(Stored items)
____________________
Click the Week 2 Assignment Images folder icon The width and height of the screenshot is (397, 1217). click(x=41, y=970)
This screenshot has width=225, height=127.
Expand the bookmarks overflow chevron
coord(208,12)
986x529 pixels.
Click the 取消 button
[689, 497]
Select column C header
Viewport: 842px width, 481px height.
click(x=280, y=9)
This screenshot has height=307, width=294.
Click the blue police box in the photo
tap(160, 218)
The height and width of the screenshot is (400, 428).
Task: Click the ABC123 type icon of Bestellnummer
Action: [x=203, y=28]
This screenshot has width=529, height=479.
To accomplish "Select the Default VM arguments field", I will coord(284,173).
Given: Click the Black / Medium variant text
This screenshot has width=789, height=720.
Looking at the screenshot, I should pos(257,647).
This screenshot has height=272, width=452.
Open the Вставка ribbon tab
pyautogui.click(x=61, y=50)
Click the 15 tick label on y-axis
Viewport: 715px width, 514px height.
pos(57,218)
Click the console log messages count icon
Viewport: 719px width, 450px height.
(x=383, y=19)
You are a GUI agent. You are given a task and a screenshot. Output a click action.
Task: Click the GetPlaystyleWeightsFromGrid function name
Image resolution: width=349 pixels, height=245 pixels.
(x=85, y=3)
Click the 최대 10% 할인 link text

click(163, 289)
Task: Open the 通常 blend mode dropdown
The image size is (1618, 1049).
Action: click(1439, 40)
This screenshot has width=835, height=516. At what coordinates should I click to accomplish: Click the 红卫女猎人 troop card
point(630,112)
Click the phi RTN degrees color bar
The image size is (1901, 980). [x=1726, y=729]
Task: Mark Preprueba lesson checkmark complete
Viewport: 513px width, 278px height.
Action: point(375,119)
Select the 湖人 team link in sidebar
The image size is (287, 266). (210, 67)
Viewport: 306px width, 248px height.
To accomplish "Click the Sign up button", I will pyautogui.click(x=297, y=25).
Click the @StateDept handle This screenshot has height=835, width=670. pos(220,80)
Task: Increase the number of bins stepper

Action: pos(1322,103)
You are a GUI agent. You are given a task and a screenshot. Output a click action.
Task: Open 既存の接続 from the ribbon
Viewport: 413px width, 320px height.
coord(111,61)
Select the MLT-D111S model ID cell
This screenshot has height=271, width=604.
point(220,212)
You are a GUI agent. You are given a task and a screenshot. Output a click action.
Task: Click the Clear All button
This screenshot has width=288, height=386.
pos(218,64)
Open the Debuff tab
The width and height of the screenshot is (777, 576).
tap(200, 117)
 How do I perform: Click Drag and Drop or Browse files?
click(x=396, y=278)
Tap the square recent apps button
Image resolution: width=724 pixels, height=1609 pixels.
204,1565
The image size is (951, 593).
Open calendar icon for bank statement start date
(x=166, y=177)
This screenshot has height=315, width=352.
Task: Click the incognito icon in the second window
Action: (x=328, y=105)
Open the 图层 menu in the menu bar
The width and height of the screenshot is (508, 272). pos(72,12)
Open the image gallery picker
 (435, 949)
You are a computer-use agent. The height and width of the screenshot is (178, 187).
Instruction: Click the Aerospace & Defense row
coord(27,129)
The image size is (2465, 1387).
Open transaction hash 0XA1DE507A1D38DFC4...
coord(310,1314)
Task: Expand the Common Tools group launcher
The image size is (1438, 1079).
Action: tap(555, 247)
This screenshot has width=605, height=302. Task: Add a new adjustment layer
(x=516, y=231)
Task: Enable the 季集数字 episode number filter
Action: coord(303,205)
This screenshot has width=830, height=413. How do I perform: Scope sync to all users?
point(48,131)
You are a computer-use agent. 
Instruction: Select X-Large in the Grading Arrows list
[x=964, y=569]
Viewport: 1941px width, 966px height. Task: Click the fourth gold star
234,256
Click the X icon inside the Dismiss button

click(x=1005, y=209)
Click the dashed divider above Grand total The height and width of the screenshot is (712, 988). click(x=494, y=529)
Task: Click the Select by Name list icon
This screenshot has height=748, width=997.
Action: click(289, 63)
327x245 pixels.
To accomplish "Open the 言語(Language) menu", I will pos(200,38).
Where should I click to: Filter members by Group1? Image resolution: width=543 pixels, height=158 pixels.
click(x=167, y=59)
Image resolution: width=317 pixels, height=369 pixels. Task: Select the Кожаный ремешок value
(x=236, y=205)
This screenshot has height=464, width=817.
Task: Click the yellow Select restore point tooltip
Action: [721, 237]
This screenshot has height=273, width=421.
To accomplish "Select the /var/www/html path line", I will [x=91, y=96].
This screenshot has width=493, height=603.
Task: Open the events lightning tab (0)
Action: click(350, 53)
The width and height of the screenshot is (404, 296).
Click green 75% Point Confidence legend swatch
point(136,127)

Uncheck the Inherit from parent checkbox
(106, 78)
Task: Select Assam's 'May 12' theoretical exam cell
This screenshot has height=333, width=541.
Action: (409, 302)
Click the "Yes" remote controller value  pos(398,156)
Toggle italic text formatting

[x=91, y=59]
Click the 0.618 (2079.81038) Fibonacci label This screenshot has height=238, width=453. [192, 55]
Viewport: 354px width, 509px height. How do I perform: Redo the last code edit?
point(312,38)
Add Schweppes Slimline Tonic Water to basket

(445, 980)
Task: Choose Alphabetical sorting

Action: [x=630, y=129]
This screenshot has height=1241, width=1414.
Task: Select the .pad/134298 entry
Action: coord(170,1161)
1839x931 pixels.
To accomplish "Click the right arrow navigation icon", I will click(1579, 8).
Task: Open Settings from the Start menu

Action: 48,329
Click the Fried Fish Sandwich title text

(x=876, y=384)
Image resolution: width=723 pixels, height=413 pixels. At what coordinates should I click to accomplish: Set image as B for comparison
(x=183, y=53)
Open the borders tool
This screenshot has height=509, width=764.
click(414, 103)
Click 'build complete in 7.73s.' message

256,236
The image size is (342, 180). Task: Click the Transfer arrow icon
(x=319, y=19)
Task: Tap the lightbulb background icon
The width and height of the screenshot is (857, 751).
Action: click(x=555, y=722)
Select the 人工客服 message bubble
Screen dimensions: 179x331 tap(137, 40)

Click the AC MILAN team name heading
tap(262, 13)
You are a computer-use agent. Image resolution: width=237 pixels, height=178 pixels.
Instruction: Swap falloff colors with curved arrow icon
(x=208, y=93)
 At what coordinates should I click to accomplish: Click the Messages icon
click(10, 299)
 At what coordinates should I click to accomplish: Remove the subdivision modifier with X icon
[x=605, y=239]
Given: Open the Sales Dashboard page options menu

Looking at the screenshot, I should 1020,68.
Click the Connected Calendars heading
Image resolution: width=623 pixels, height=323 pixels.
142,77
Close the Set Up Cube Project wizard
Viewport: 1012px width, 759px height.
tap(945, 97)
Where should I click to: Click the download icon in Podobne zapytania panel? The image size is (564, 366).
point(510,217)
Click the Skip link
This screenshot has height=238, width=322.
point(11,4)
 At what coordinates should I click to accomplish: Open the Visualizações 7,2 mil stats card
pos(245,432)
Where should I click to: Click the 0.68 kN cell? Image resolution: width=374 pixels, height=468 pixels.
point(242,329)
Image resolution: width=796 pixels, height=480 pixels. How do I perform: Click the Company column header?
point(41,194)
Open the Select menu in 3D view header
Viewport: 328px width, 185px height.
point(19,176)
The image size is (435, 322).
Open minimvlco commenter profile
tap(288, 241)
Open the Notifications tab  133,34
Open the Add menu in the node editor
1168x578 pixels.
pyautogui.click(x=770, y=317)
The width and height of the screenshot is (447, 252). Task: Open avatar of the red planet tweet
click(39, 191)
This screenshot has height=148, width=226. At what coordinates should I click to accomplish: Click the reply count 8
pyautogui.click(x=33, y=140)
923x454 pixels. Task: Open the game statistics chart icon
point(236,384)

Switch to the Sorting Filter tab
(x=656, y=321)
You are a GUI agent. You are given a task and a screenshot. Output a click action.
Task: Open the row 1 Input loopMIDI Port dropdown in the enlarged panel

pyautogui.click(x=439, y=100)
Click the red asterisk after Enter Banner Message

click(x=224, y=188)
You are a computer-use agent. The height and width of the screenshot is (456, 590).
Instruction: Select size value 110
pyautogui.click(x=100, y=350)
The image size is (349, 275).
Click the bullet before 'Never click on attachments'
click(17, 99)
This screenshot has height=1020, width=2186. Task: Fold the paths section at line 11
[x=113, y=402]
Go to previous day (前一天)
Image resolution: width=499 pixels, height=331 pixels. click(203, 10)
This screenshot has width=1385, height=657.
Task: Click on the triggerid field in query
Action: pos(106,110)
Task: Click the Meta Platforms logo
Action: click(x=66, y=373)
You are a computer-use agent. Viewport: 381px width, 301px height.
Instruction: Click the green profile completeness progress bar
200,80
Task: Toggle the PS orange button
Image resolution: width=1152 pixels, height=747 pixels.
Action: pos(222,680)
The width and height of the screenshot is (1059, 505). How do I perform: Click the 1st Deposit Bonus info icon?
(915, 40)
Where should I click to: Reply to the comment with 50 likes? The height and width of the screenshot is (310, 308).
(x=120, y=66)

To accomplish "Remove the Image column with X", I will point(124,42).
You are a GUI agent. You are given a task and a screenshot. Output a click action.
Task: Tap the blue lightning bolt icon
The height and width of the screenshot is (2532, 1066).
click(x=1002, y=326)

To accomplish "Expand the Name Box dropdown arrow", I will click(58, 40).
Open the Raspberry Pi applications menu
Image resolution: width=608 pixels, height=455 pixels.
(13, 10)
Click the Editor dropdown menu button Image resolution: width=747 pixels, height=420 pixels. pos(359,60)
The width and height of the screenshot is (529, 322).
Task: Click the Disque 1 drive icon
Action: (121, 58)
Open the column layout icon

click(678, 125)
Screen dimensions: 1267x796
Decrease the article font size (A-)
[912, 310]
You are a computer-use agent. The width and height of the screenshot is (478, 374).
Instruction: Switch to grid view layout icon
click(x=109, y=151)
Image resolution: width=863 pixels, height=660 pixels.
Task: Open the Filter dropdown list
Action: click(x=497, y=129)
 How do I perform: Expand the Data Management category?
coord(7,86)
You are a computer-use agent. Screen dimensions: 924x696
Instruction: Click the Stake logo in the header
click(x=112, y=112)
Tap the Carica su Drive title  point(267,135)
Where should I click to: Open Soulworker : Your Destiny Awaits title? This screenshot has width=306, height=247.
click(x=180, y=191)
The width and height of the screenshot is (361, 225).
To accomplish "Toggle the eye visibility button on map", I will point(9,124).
____________________
TASK PROMPT: Precisely reproduce the lines of the entries, beginning at the first and ending at the one containing "This screenshot has height=307, width=294.". Add nothing.

ANSWER BELOW:
Click the Week 2 Assignment Images folder icon The width and height of the screenshot is (397, 1217). click(x=41, y=970)
This screenshot has width=225, height=127.
Expand the bookmarks overflow chevron
coord(208,12)
986x529 pixels.
Click the 取消 button
[689, 497]
Select column C header
Viewport: 842px width, 481px height.
click(x=280, y=9)
This screenshot has height=307, width=294.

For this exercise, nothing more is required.